Chomsky will have occasion to reconsult Grice in his John Locke lectures 
(which he gave before Grice gave his). He refers to Grice's behaviouristic 
approach in thinking of Aunt Matilda's resultant procedures and the readiness
to  respond in this or that a way. Chomsky is defending indeed the idea of
a module,  and a 'pragmatic' module he thinks dubious. On the other hand, to
quote from a  western, the Griceian does not seem to need 'no stinkin''
module?

Quinion goes on: "The truth, Professor Evans argues on the basis of current
research, is very different. Babies are not born with a set of internal
rules  but with a universal capacity to learn about themselves and the world
around  them."

This should sound Kantian and rationalist enough to please both Grice _AND 
POPPER_. (cfr. Piaget and his polemic with Chomsky).

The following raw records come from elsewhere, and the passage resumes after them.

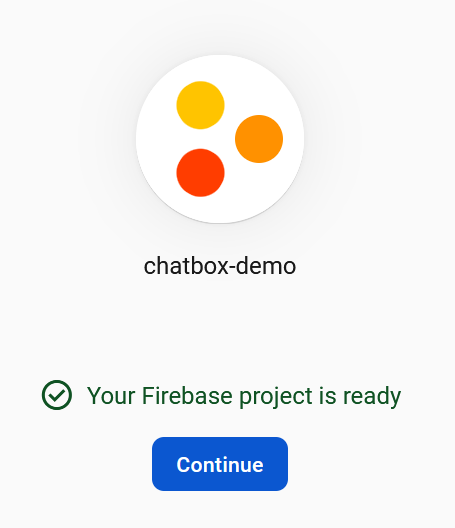Screen dimensions: 455x528
Task: Click the yellow dot in the Firebase logo
Action: 200,105
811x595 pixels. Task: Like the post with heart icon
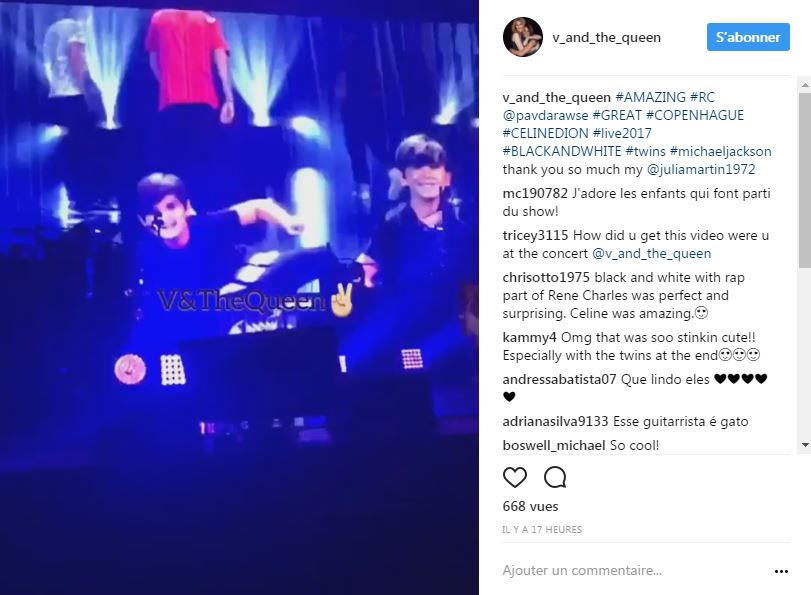(x=515, y=478)
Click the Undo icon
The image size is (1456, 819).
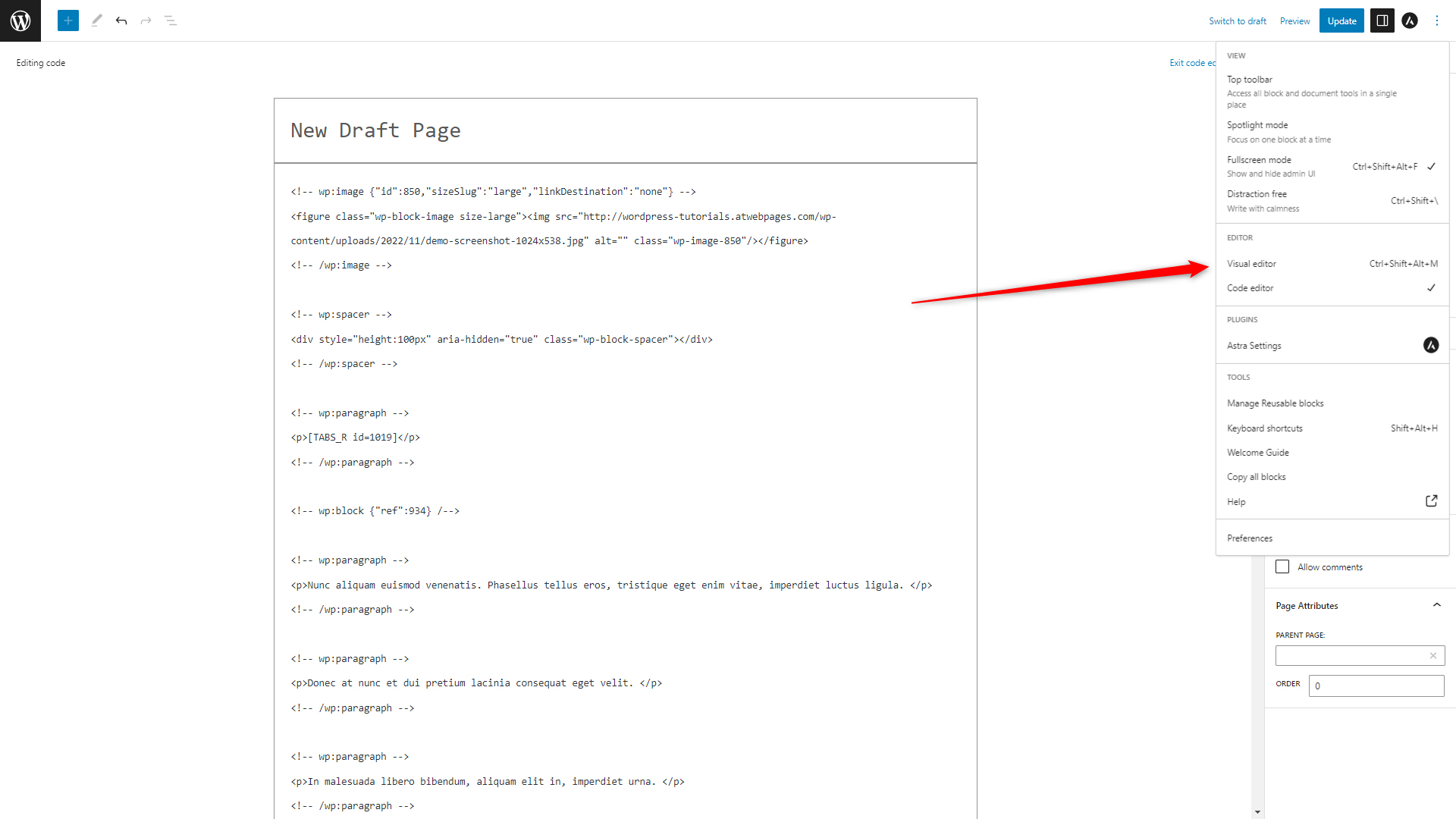pos(121,20)
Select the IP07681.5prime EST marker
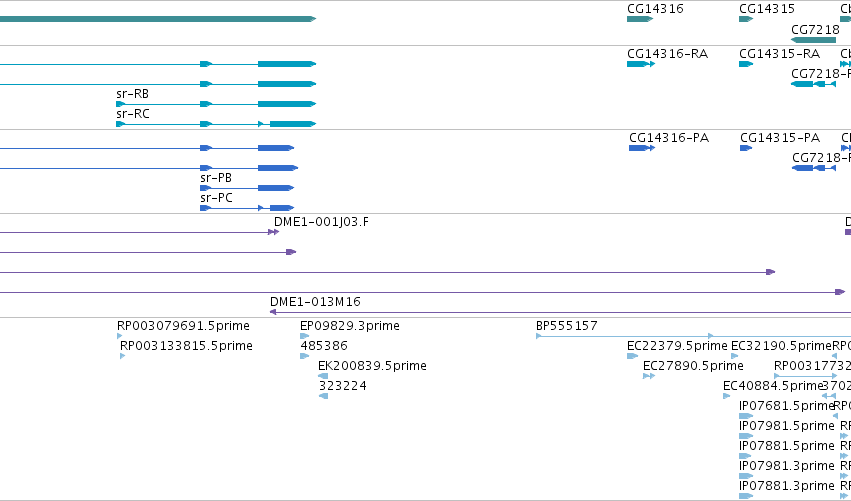The image size is (851, 501). [746, 416]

Quinion goes on: "The brains of infants are plastic: experience and 
discovery moulds them and acquiring a language is one aspect of this. Professor 
Evans also partly rehabilitates a theory developed in the 1930s by Benjamin 
Whorf; a version that was developed after Whorf’s death is called the 
Sapir-Whorf hypothesis, after him and his mentor Edward Sapir. Whorf called it 
linguistic relativity, arguing that speakers of different languages 
conceptualize and experience the world differently."

The locus classicus is alas, not Latin (since 'locus classicus' is Latin) 
but Eskimo, and the zillions (more or less) ways to say 'snow is white' in 
Eskimo.

Quinion goes on:

"This has been denied by followers of Chomsky’s  work, since if true it
would refute the view that language is innate and  universal. Subtle
neurological experiments in the past couple of decades have  suggested that at an
unconscious level people can be influenced by the nature of  their language."

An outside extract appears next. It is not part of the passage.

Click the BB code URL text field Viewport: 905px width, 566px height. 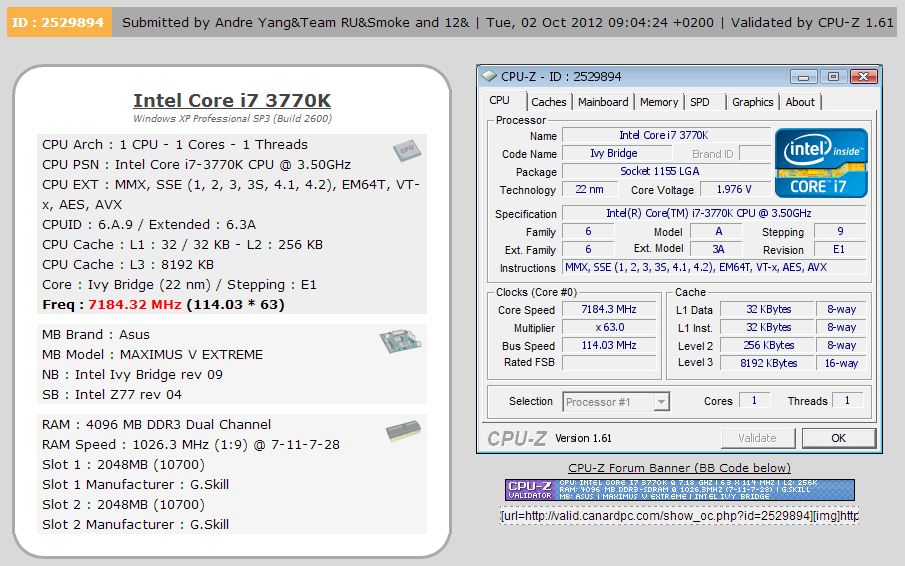679,515
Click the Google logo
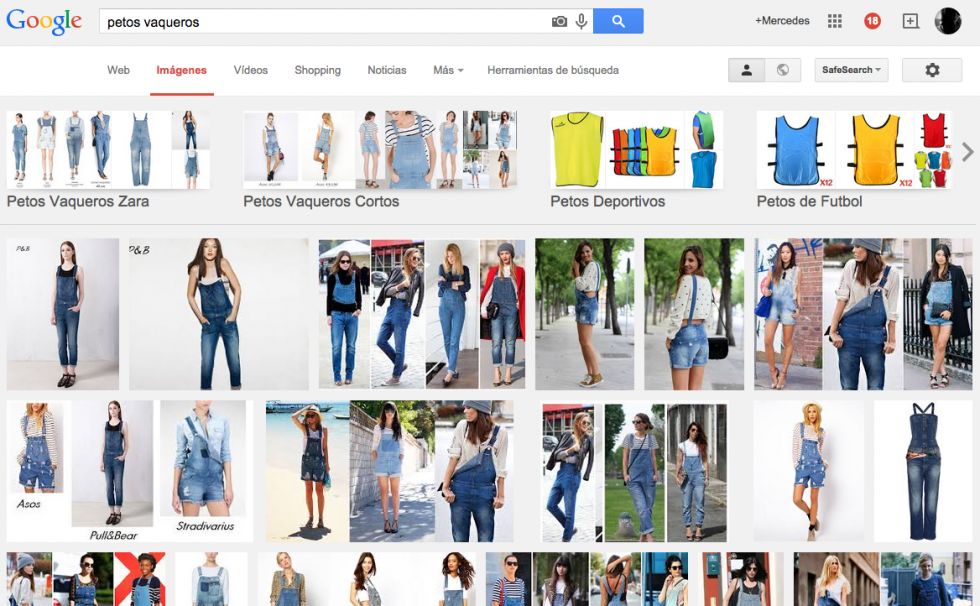Screen dimensions: 980x606 pos(44,21)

I think this was the challenge by Asian linguists, and for that matter 
Orwell (whose real name was Blair).

Quinion concludes:

"The Language Myth is a wide-ranging polemical  dismissal of the received
wisdom of many linguists. It’s worth reading also as a  classic case study of
an orthodoxy undergoing what Thomas Kuhn called a paradigm  shift."

Misusing a term that for Plato triggered quite the opposite implicature, 
but still lovely!

(I'm not sure Popper bought Kuhn's idea of the paradigm shifts -- Grice 
possibly didn't. He shared the Philosophy Dept. with Feyerabend, who was much 
more of a radical anarchist in terms of scientific revolutions, and  stuff).